Des villages dévastés, des familles séparées et des soldats endurcis: les scènes tragiques de l’invasion russe de l’Ukraine ont été adaptées au Teater Katapult à Aarhus, par des acteurs ukrainiens exilés au Danemark.
La pièce Opération spéciale, jouée samedi soir à Aarhus, la deuxième ville danoise, a été écrite par Anatoliy Zinovenko, un acteur bien connu en Ukraine pour ses performances au cinéma, à la télévision ou au théâtre. Avec son titre faisant directement référence au qualificatif euphémique « opération militaire spéciale » forgé par Vladimir Poutine et le Kremlin pour désigner la guerre en Ukraine, elle raconte le huis clos entre deux femmes ukrainiennes, seules rescapées d’une attaque russe, et un soldat russe blessé dont elles décideront du sort.
Acteur expérimenté de 62 ans, dont la carrière a commencé sous l’ère soviétique, Anatoliy Zinovenko n’avait jamais écrit de pièce de théâtre avant la guerre.
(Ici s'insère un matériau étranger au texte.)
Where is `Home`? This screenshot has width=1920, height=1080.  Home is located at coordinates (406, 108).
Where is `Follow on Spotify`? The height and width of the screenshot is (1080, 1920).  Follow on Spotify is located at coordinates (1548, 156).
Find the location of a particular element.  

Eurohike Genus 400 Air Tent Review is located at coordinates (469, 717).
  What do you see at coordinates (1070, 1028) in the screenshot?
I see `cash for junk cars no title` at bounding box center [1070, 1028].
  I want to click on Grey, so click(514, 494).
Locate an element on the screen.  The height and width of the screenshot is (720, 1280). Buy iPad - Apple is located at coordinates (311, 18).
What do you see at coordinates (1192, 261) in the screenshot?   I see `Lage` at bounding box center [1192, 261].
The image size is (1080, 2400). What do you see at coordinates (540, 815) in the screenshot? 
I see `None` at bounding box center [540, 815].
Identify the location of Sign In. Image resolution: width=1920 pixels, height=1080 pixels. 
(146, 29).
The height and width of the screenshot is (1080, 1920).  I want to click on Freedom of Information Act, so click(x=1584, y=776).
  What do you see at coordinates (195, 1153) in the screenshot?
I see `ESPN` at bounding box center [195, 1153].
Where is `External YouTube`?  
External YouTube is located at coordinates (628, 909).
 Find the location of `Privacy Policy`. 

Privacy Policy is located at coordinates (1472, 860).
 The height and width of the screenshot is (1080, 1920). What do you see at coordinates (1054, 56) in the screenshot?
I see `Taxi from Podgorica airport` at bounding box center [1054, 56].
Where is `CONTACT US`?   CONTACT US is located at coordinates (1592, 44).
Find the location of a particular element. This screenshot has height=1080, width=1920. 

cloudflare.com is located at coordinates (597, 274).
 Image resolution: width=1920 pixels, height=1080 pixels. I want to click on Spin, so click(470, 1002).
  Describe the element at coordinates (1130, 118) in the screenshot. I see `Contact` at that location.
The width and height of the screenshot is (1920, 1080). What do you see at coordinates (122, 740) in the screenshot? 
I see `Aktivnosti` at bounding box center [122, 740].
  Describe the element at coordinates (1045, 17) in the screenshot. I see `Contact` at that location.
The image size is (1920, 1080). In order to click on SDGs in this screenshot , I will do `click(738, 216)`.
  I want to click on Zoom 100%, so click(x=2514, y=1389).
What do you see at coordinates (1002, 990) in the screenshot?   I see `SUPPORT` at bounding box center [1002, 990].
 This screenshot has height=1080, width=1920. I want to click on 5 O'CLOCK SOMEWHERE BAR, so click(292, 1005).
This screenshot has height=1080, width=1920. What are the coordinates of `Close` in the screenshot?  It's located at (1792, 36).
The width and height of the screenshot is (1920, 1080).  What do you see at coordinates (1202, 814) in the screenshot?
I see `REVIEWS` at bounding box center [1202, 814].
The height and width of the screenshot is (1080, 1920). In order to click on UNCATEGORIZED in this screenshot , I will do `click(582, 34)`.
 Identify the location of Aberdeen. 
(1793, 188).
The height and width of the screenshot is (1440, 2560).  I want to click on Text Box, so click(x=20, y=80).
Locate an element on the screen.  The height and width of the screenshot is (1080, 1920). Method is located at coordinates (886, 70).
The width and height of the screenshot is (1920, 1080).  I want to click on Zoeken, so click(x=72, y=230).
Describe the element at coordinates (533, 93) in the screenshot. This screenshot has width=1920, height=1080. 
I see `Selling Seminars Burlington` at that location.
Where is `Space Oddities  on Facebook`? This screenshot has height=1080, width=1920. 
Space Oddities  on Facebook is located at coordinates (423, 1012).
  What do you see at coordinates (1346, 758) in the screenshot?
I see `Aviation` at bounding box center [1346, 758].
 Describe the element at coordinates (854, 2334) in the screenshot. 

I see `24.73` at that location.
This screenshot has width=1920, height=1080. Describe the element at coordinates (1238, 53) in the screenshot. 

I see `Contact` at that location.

Mais « c’est l’Ukraine » qui a cette fois guidé sa plume. « Tout ce qui était dans mon coeur, c’est sorti sur le papier. Tout ce que j’avais entendu, vu et compris, je voulais que tout soit couché sur le papier ».
Lui et sa femme Tetyana – qui tient un des trois rôles principaux de la pièce – avaient été contraints de fuir Kiev dix jours après le début de l’invasion fin février 2022, lorsque les roquettes et les hélicoptères volaient au-dessus de chez eux. « C’était impossible à comprendre, personne ne croyait qu’il y aurait une guerre, mais c’est arrivé », explique le metteur en scène, qui joue dans la pièce le rôle du Russe blessé.
« Plus humain »
Abandonné par sa section, le militaire s’introduit dans un logement où il se retrouve chez deux Ukrainiennes, seules survivantes d’une attaque contre leur village. Aider le blessé ou s’offrir une revanche? Le dilemme des deux femmes est une histoire d’ « héroïsme, d’humanité et de spritualité », résume Anatoliy Zinovenko. « Les femmes, qui ont échangé leur position avec l’occupant, ont l’opportunité de le tuer. Mais elles ne le tuent pas. Pourquoi? Parce qu’elles n’en sont pas capables ».
Les producteurs de la pièce d’une heure – qui en est à sa seizième représentation à travers le Danemark – y voient un « pont culturel » entre l’Ukraine et le paisible pays scandinave, qui a accueilli 30.000 Ukrainiens depuis l’an dernier malgré une ligne jusque-là très dure contre les demandeurs d’asile.
« Au Danemark, nous ne vivons cette guerre que via les médias, les prix de l’électricité et de l’alimentation », explique Torben Dahl le directeur du théâtre Katapult, qui accueille la petite troupe ukrainienne. « Ce que nous voulons c’est que les gens au Danemark vivent cette situation sur un plan plus humain ».
Mardi à Copenhague, le ballet et l’orchestre national d’Ukraine doivent se produire au théâtre royal, en présence de la reine du Danemark Margrethe II, pour lever des fonds pour leur pays.
Les bénéfices d’Opération spéciale sont eux aussi reversés à des ONG humanitaires actives en Ukraine.
Selon l’Unesco, la branche culturelle des Nations Unies, plus de 250 sites culturels ont été endommagés ou détruits en Ukraine, dont le théâtre de Marioupol, bombardé alors qu’il servait d’abri identifié pour de nombreux civils.
« Beaucoup d’artistes sont désormais sur le front. Beaucoup de mes proches combattent », explique Anatoliy Zinovenko, dont le frère cadet sert sous l’uniforme ukrainien. « J’espère que nous jouerons la pièce pas seulement au Danemark, mais aussi bien sûr en Ukraine », conclut le metteur en scène.